Professional surf photographer Camila Neves shoots for Surfline, World Surf League and Surfer Magazine. She describes how heartbreak led to a career in the waves and how she almost died on the job.

I had a surfer boyfriend and started photographing surfing as a hobby. In 2012, we parted ways and I went through a very difficult time. I decided to get out of Brazil and a close friend suggested going to Mexico.

Without any plans, I boarded that flight to Mexico. My only mission was to leave my city in Brazil. I needed a change of scenery and to begin the process of healing myself.

Shooting waves had always given me a feeling of happiness and direction. But when I arrived in Mexico, average surf was no longer bringing me the joy or happiness like once did, only more dark memories of my past.

Then, a large swell headed straight for Mexico. I will never forget that moment, it was the first time I saw “real” waves in my life. It was an inexplicable emotion when I realized that I was shooting with a smile on my face and tears in my eyes. That was the moment I realized this is what I wanted to do for the rest of my life.

That day I took an image of the professional big wave surfer Greg Long and even now, it’s one of my favorite photos that I have captured. This photo opened doors for me in the professional market.
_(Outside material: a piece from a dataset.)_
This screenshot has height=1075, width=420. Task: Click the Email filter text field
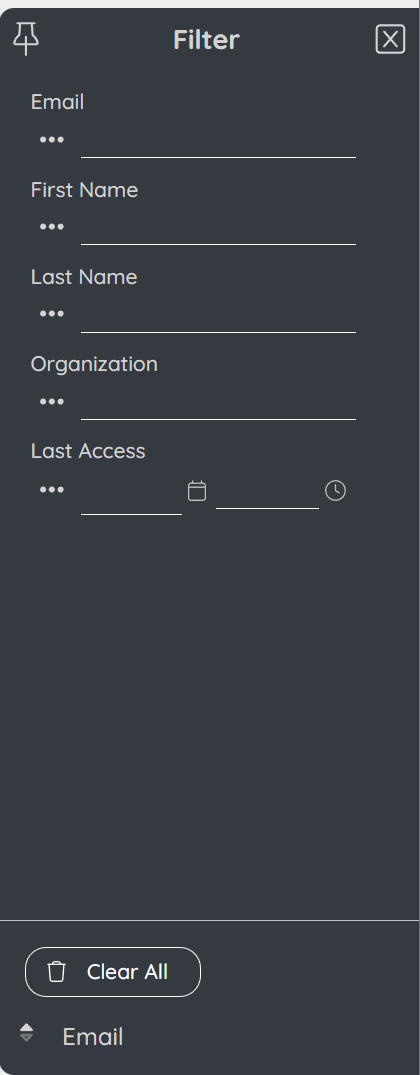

I think the key to the perfect shot is to try different angles, lighting, background, foreground and to keep an open mind. Train your eyes to find something different. For me, a perfect picture is when you create composition with the elements of the place you’re in and the light of that moment.

You can have the latest professional camera and lenses, but if you’re not connected with yourself, and inspired on that day, you won’t be able to capture that image that touches the soul of people. At the end of 2012, I had all my equipment stolen in Hawaii. A friend lend me a basic Canon 7D and a 100-400mm lens. When you need equipment, you can shoot with anything.

“When shooting big waves, every wave that I view through my lens reminds me of the ocean’s awesome power and how vulnerable we are, as humans, in this untamed arena.”Camila Neves

I am constantly learning every day how to shoot waves. Large waves are my passion and my focus, constantly reminding me how extremely important it is to stay in sync with the wonder that is the ocean. I’m being reminded all the time of how important it is to be more and more humble. To connect with people and situations.

When shooting big waves, every wave that I view through my lens reminds me of the ocean’s awesome power and how vulnerable we are, as humans, in this untamed arena. In 2013, I almost died in a boating accident in Tahiti, shooting waves that were 20–25 feet high.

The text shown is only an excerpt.